The financial services giant ING Group opened a division last month to sell insurance and mutual funds through banks.
ING Bank Marketing is working with the 20 U.S. banks that already sell the parent company's products.
And the $450 billion-asset Dutch company plans to offer a handful of banks the chance to market their proprietary funds through ING Group's 3,000 agent distribution network in the United States.
ING, which also started its own mutual fund family last month with $350 million in seed capital, has a raft of U.S. subsidiaries including Golden American, Equitable of Iowa, Security Life, and Southland Life.
"We are combining a lot of the strengths of the companies and distribution systems in order to bring a lot of value to banks," said Michael R. McCoy, executive vice president in change of the Des Moines- based unit. "We want to be a top 10 player in distributing our products to financial institutions within three years."
The new unit has 27 employees and will begin by marketing mutual funds, annuities, and life insurance products, Mr. McCoy said. And ING is looking to buy additional companies like third-party marketing firms and bank- tailored product manufacturers to bolster the new unit, Mr. McCoy said.
Several banks-including one superregional that he declined to identify- have committed to working with the new division, Mr. McCoy said. The superregional will offer its proprietary mutual funds through ING's broker network, he said.
ING Group's broad product array does not guarantee success in the United States. Rather, the company will have to prove it can create a unified program for banks, said Robert L. Nellson, a Ponte Vedra Beach, Fla.-based managing director for DeHayes Consulting Group.

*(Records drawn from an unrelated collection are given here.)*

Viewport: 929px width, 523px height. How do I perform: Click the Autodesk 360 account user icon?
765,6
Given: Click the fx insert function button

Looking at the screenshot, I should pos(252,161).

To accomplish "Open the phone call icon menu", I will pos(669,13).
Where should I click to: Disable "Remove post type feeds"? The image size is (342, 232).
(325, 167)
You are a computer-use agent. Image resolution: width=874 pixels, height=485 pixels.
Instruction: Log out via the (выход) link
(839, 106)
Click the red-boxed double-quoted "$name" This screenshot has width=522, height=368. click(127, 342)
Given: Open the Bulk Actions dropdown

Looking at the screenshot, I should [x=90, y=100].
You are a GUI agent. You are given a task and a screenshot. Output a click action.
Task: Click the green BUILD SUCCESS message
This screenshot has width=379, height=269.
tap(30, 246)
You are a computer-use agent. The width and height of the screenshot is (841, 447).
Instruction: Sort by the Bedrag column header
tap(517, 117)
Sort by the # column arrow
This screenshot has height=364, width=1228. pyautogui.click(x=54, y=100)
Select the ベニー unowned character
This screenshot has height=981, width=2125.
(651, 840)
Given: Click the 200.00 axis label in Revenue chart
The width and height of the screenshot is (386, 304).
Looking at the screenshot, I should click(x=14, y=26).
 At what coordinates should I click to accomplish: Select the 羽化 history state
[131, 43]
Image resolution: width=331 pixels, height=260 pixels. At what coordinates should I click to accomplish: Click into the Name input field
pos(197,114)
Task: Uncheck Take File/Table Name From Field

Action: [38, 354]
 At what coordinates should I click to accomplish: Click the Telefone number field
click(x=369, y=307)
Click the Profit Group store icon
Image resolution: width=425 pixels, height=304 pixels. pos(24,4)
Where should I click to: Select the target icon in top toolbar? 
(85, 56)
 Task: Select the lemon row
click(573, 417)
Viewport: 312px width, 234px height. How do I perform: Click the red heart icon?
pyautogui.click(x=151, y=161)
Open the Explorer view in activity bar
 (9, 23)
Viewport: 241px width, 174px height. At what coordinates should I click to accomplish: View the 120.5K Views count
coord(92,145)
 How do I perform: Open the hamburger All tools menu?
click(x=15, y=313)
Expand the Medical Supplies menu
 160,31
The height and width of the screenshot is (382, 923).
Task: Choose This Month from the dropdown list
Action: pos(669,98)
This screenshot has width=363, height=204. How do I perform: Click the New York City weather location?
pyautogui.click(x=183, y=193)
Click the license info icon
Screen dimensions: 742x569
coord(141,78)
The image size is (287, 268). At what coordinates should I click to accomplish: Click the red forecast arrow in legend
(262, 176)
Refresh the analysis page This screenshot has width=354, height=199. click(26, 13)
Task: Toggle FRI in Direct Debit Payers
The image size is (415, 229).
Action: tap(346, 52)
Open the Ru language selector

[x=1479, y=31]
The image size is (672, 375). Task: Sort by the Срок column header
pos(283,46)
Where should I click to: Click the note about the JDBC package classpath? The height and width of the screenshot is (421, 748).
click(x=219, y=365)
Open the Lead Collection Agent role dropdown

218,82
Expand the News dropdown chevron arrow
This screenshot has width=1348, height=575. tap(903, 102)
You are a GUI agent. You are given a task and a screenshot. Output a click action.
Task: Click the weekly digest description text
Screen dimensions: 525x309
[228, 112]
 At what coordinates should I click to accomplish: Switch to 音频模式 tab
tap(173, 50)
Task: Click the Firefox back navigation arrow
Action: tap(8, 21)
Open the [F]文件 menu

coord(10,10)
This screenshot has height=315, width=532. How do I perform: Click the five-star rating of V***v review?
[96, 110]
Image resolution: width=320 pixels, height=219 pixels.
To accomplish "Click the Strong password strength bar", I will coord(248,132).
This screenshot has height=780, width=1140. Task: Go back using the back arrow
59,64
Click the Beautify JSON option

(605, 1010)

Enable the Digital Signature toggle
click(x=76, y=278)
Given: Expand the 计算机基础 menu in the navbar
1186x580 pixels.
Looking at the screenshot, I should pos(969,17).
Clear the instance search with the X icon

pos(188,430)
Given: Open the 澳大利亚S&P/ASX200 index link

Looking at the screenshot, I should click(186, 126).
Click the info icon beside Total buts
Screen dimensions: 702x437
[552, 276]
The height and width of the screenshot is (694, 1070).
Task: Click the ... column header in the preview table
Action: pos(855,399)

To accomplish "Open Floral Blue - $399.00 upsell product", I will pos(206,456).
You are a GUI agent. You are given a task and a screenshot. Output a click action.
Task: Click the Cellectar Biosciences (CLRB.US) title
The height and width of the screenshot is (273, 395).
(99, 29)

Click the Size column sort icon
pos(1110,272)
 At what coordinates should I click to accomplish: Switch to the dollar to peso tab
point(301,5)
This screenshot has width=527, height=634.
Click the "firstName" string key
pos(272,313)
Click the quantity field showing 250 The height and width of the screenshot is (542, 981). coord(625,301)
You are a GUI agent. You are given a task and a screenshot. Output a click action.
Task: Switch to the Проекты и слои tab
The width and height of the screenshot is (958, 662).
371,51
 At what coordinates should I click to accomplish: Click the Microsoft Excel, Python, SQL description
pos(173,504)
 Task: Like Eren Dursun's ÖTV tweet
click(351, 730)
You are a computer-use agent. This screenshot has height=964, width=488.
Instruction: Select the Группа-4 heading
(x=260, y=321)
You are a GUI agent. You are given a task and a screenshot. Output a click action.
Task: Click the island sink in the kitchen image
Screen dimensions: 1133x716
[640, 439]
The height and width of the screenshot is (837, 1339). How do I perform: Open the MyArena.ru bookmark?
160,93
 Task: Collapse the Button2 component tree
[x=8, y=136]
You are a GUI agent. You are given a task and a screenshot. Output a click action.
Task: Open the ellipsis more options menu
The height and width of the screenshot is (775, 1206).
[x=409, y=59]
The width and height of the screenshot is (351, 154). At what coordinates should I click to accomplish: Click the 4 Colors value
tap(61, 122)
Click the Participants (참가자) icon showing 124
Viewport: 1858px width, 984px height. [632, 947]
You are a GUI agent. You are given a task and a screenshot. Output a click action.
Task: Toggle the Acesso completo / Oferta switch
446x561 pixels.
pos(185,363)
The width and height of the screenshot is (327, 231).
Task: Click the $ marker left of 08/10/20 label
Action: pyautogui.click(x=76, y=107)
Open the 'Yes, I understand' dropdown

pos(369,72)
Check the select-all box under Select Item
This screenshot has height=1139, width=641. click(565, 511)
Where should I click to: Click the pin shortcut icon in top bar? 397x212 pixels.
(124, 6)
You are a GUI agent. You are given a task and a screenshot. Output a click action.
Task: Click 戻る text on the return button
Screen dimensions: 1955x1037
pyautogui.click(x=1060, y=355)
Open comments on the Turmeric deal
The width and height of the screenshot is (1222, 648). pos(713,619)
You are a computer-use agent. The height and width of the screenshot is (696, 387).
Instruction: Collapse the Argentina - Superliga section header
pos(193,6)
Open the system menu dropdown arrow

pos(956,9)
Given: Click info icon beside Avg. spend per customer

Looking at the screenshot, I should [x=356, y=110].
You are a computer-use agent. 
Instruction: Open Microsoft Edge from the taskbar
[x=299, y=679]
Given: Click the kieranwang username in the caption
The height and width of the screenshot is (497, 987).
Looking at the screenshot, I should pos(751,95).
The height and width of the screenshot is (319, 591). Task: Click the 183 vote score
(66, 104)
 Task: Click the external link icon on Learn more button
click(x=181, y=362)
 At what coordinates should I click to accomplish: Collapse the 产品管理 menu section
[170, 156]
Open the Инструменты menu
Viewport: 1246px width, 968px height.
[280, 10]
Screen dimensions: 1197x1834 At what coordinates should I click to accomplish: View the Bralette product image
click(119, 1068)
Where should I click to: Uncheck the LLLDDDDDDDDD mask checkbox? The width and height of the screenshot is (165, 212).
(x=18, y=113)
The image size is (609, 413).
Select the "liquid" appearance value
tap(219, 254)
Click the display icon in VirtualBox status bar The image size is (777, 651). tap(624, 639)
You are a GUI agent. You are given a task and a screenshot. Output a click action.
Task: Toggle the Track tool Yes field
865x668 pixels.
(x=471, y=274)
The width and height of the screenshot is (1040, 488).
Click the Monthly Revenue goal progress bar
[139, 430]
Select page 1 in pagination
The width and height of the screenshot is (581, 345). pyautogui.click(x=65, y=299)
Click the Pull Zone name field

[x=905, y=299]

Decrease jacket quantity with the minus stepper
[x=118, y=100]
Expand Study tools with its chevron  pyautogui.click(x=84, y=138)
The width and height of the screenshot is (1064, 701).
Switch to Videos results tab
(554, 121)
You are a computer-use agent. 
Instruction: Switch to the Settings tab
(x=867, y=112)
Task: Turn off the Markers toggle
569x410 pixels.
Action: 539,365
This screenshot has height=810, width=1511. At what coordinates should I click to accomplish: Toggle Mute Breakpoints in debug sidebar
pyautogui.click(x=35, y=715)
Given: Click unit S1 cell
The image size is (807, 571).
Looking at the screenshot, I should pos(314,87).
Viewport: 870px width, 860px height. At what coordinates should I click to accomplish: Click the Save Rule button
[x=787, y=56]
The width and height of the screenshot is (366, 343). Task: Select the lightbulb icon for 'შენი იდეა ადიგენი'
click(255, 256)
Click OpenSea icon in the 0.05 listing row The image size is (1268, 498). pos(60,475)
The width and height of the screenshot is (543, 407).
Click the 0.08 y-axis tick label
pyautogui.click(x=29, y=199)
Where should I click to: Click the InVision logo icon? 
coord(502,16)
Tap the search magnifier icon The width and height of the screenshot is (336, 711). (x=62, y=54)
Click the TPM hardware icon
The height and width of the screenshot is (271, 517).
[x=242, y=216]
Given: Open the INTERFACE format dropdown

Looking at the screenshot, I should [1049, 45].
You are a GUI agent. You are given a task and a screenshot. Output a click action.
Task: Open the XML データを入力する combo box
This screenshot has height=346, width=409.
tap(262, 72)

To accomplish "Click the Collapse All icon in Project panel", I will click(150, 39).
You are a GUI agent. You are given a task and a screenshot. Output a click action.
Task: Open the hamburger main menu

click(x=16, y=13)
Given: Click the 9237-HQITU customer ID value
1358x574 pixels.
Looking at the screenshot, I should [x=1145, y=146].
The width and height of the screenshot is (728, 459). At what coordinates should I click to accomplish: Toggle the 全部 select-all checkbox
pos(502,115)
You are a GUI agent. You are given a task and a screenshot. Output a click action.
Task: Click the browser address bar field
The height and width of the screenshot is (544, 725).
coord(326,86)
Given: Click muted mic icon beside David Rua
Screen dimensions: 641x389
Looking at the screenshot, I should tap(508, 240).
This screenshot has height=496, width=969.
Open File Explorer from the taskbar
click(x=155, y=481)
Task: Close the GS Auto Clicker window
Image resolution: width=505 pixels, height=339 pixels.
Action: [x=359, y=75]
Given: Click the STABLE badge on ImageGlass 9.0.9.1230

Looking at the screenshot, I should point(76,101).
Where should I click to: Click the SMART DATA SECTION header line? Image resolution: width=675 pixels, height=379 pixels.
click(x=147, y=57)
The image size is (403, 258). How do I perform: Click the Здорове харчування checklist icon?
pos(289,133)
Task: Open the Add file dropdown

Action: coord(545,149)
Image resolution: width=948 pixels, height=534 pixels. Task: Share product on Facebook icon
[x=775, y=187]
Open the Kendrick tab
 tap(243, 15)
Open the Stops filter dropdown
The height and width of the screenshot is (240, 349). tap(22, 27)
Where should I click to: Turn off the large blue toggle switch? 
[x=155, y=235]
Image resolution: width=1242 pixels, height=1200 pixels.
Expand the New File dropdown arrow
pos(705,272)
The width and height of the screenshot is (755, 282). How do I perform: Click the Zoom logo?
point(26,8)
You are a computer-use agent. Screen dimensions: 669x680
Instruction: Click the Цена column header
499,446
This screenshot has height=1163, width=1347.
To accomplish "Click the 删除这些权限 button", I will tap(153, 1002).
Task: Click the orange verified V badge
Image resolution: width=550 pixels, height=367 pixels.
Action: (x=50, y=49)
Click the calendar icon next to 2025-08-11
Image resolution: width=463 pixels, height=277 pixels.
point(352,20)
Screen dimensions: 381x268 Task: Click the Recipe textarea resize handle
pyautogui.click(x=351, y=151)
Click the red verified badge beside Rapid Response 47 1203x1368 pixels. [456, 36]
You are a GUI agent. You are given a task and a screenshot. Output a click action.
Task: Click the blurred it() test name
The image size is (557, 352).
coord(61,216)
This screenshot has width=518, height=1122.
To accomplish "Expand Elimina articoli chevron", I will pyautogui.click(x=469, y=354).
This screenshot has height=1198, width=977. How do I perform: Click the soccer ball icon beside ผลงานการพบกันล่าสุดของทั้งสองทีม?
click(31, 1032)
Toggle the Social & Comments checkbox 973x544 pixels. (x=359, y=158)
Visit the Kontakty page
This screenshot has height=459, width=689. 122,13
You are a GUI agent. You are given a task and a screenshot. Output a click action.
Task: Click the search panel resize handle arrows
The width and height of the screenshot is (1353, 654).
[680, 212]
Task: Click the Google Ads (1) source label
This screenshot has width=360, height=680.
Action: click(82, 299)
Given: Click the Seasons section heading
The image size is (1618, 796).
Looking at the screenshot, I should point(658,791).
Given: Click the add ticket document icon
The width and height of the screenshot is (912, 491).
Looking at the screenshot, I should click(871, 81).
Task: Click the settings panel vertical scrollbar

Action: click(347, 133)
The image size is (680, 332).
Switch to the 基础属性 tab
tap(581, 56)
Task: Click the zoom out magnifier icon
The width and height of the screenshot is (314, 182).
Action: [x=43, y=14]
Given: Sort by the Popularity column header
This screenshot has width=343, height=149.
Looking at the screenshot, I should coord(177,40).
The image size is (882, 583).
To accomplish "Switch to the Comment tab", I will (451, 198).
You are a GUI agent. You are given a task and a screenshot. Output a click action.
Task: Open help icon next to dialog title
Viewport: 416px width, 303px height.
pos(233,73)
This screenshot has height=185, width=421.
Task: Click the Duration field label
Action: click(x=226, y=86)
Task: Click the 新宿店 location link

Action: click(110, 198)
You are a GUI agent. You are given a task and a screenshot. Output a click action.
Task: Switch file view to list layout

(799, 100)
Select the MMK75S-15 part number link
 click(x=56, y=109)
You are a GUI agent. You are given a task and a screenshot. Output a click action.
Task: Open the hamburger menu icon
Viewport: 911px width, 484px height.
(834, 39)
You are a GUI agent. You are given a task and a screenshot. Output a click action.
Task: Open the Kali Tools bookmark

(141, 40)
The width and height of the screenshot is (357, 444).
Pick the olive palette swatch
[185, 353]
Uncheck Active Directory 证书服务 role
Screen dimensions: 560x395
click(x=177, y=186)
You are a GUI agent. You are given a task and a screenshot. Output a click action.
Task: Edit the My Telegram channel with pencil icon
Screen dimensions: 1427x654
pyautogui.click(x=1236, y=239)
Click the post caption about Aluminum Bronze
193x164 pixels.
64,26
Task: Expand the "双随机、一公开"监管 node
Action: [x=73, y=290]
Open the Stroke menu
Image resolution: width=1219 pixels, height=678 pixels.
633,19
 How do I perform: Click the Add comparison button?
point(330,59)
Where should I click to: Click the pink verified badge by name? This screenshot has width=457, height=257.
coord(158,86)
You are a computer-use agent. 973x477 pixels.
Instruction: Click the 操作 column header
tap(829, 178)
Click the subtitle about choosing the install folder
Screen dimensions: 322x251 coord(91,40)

"There are a number of European companies that have sizable operations that have declared their intentions in the U.S.," Mr. Nellson said.
Despite the headstart, those companies continue to face vexing problems of creating a unified offering of their subsidiaries' products to banks, he said. ING's bank unit will need to have the political power within the parent company to succeed, he said.
The initial challenge is "how to wrap products and services and the experience we've had into a package for banks," Mr. McCoy said. He was responsible for meeting financial services companies' needs when he worked at American Enterprise Life, Security First Group, and Marketing One Inc.
Mr. McCoy said ING's experience selling through banks in Europe will make it easier to design a seamless program for U.S. banks. The company's first step was to develop a single statement for banks that lists all the subsidiaries' products.